Not only does Obi-Wan partially describe Padmé to Leia - giving her a description worthy of the former Queen of Naboo - but he also relays to Leia his memories of a family, images like the ones Leia describes, of hands and a shawl. It is a beautiful, poignant scene in "Part III" and one that helps add meaning to parts of a film that debuted nearly forty years before it did.
The Truth From A Certain Point Of View
"He Betrayed And Murdered Your Father."
With Obi-Wan's journey in Obi-Wan Kenobi hinging on his acknowledgment that he did not fail Anakin, that Vader destroyed or, at least, buried Anakin, the show vastly added to the entire "from a certain point of view" debacle of the original trilogy.
When Obi-Wan first describes Anakin to Luke by saying that Vader murdered him, he is not lying; he is relaying to Luke the truth that Vader spoke to Anakin. Anakin survived on Mustafar but came out deep down glimmering with a modicum of light buried beneath inhuman amounts of hate and anger. Obi-Wan believed his friend to be dead and had to accept that fact in his series, leading to a vast improvement in how Obi-Wan speaks about Luke's father in the original trilogy.
The Voluntary Removal Of His Helmet
"Just For Once, Let Me Look On You With My Own Eyes."
In Rebels, Ahsoka, Anakin's Jedi Apprentice and good friend, knocked off the left side of Vader's helmet in battle. In Obi-Wan Kenobi, Obi-Wan, Anakin's Jedi Master and brother figure, knocked off the right side of Vader's helmet in battle. Both of these moments improve the scene when Vader takes it off voluntarily.
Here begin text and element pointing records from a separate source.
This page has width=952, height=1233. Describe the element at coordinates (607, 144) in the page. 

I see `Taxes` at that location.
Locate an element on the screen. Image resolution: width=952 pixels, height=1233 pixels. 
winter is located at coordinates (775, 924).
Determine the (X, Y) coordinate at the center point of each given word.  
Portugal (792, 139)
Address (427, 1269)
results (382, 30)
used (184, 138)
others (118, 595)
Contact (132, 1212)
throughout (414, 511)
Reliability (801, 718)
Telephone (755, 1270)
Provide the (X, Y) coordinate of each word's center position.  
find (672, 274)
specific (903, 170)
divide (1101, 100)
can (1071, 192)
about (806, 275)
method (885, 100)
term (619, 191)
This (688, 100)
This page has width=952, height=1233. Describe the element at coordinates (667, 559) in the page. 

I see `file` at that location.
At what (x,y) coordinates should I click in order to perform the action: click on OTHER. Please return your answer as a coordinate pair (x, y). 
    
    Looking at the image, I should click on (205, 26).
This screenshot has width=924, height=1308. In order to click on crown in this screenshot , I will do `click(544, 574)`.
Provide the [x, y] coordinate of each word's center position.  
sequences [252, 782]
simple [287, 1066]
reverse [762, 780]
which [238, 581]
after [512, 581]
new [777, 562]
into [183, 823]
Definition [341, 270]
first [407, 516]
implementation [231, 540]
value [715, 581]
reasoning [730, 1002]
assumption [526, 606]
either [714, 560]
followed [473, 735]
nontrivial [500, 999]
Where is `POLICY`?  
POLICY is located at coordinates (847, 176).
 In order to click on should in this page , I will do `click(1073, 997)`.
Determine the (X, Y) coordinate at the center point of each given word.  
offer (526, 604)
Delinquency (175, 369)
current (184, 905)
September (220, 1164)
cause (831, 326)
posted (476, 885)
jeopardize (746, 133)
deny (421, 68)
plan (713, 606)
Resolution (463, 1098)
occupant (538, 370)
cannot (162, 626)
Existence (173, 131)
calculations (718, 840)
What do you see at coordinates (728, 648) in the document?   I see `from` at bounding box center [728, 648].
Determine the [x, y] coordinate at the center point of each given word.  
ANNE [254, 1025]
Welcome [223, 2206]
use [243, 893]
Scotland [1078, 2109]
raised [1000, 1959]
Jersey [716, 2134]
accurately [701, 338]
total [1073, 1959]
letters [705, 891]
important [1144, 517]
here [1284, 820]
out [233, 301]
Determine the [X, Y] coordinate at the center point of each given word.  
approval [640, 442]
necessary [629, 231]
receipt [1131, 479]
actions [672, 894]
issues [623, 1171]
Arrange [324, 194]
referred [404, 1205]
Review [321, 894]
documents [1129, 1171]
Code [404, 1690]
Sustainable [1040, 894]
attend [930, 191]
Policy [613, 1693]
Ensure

For Luke, his son, and the person who showed him mercy and believed in the good of Anakin Skywalker, Anakin voluntarily removes his helmet, requesting such with this line. This is a moment that seems impossible to improve upon, but thanks to what goes down in Obi-Wan Kenobi, as well as in The Clone Wars and Rebels, that is exactly what happens.